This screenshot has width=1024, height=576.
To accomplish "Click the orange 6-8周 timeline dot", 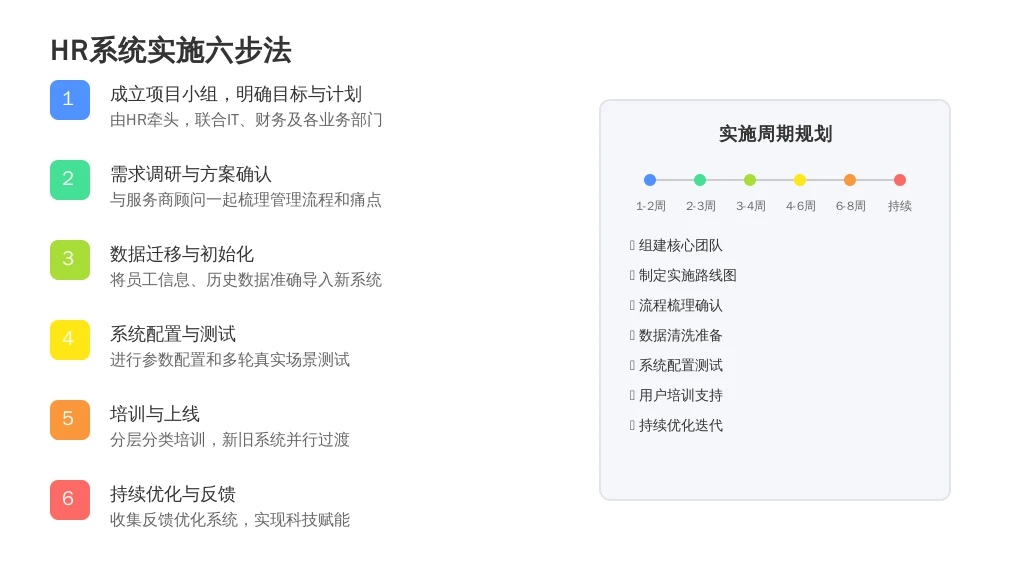I will (850, 180).
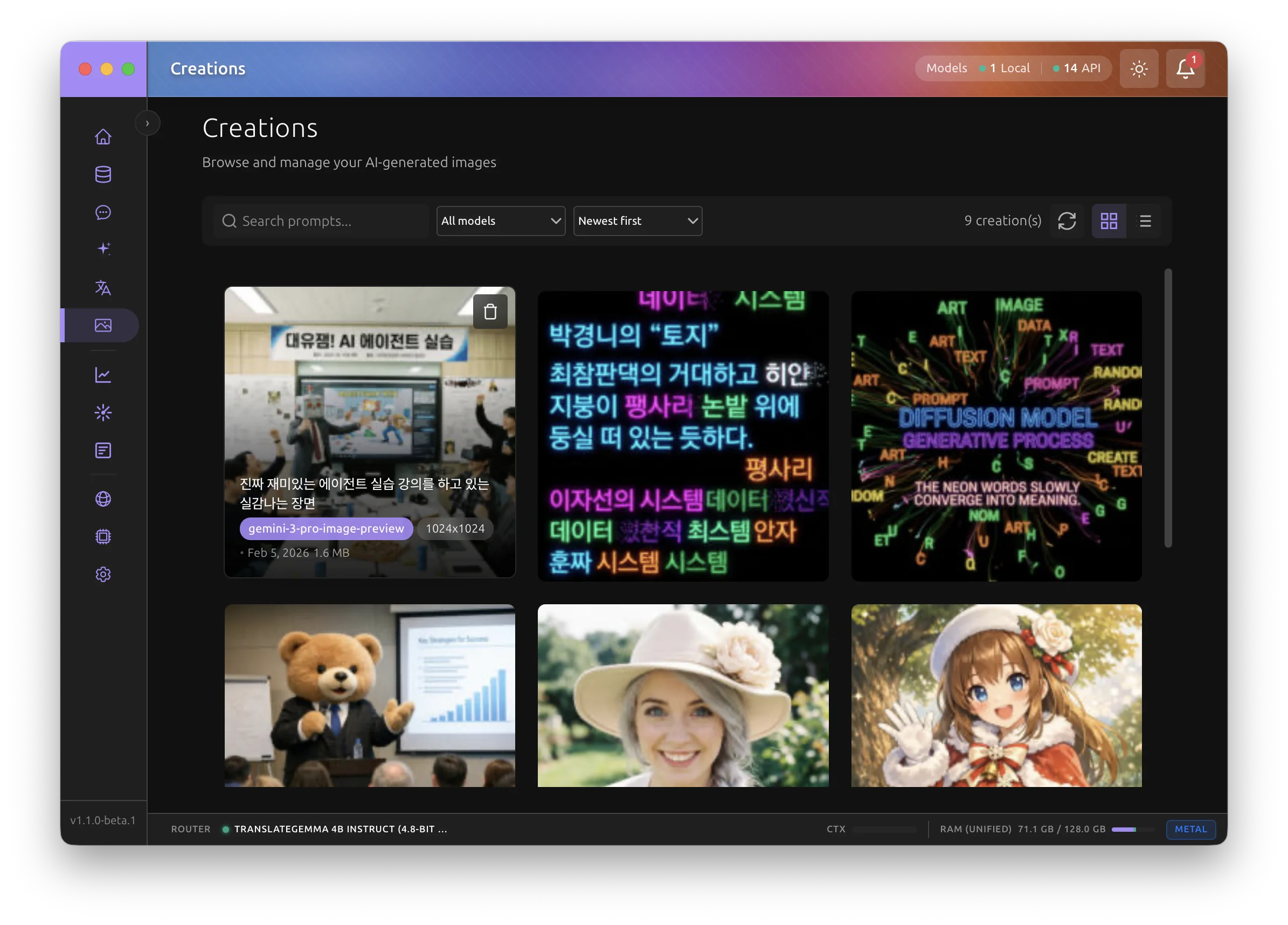Open the Newest first sort dropdown
The width and height of the screenshot is (1288, 925).
(637, 221)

######

Directions for this task:
Pull out every line of the entries above that contains the string "screenshot". Case counts.

Response to the task:
This screenshot has width=1024, height=576.
The width and height of the screenshot is (1288, 925).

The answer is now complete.